これまで自動車メディアを中心に活動してきた筆者ですが、正直マセラティに関してはあまり触れる機会がありませんでした。筆者がいままでマセラティに持っていたイメージは、色気やデザイン性を重視したモデル展開を届けているといったものでした。今回のイベントでこれらのイメージにプラスし、新たなイメージができました。それはGTなキャラクターのクルマ作りをしていることです。GT=グランツーリスモとは、長距離を快適に楽しく移動できる高性能、そんな意味を持っています。4シータークーペのグランツーリスモだけでなく、レヴァンテやグレカーレといったSUVモデルもGTを意識したクルマ作りをしているそうです。

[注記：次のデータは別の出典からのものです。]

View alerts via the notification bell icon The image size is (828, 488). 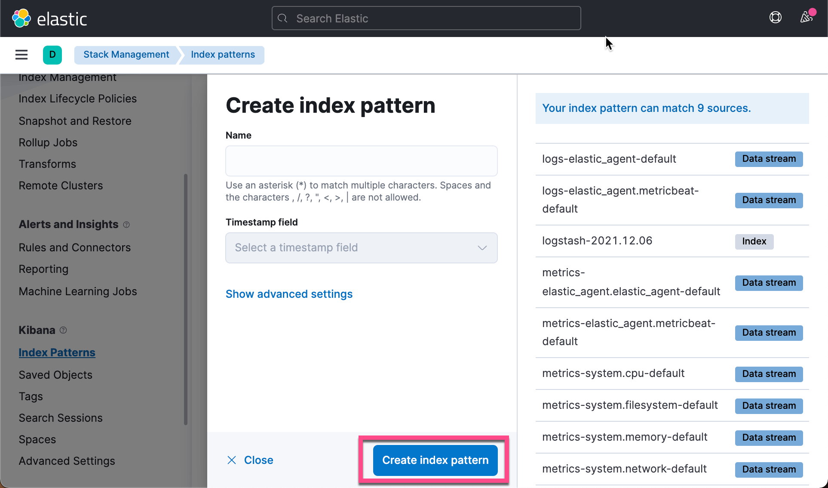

今回のイベントの説明では「GTというジャンルはマセラティが開拓した」という内容がありました。試乗する機会では今回はマセラティの原点ともいえるグランツーリスモのオープンモデル、グランカブリオに試乗しました。3ℓのV6ツインターボエンジンは550㎰という最高出力を発生しますが、実際に乗ってみると想像以上に乗り心地がよく、思ったほどエンジンサウンドの主張もありません。まさに王道を行くGTといった乗り味になっていました。
そして、これまでのイメージに上書きされたのがデザインです。マセラティは独特の上品な色気を放つデザインを持っているとこれまでも感じていましたが、時代を超えるタイムレスなデザインが取り入れられているのです。ここでいうタイムレスとは、流行にとらわれない、トレンドに左右されないといった意味です。3本槍のブランドロゴであるトライデントマークが掲げられたフロントグリルに、フレアしたフェンダーなどエクステリアデザインの特徴は歴代モデルにも共通しているもので、流行に左右されているわけではありません。

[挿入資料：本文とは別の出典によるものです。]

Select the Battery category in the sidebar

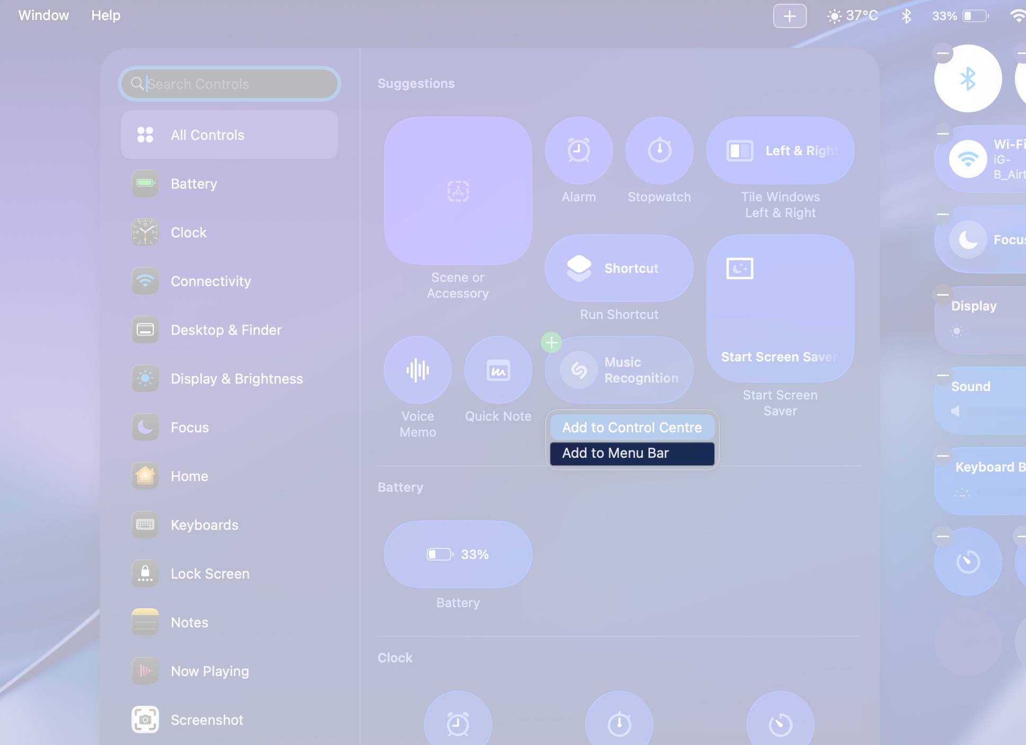[194, 184]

そして、個人的にタイムレスなデザインを顕著に感じるのはインテリアです。インパネには、いま流行のインテリアを覆うようなモニターパネルなどはありません。少し時代を感じさせるデザインのアルミペダルも印象的でした。また、センターには表示デザインがアナログ調にも変更できる時計がレイアウトされており、このあたりにタイムレスなデザインを強く感じました。

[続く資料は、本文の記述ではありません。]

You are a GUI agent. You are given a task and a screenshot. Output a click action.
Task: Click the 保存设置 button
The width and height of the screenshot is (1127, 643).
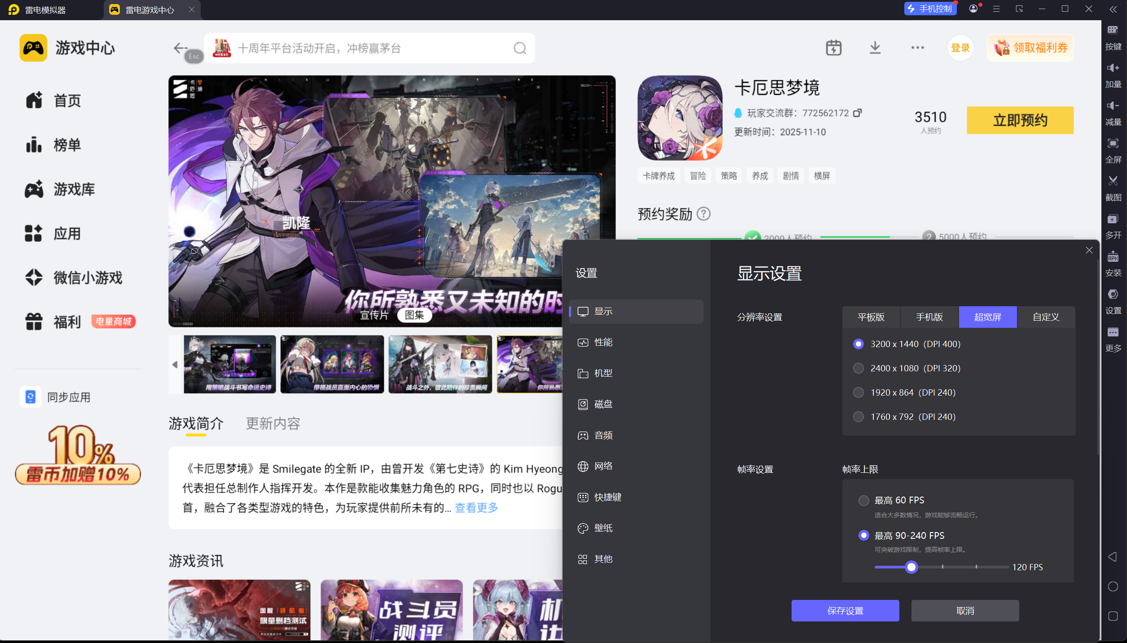[845, 611]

長い歴史を誇るマセラティが絶えず目指してきたのはラグジュアリーブランドであることです。他の高級ブランドとどう違うのか? それは性能だけに特化せず、プラスαの喜びや楽しみのための価値実現を追求している点です。長年の歴史に由来するブランドの伝統や独自性、息づくクラフトマンシップ、すべてがラグジュアリーブランドとしてのマセラティのブランド価値を作り上げています。
改めてマセラティのモデルを詳細に見てみると、細部に至るまでブランド性が息づいていると実感しました。今回のイベント参加は、各メーカーのブランド哲学についていっそう深く知りたいと思った時間でもありました。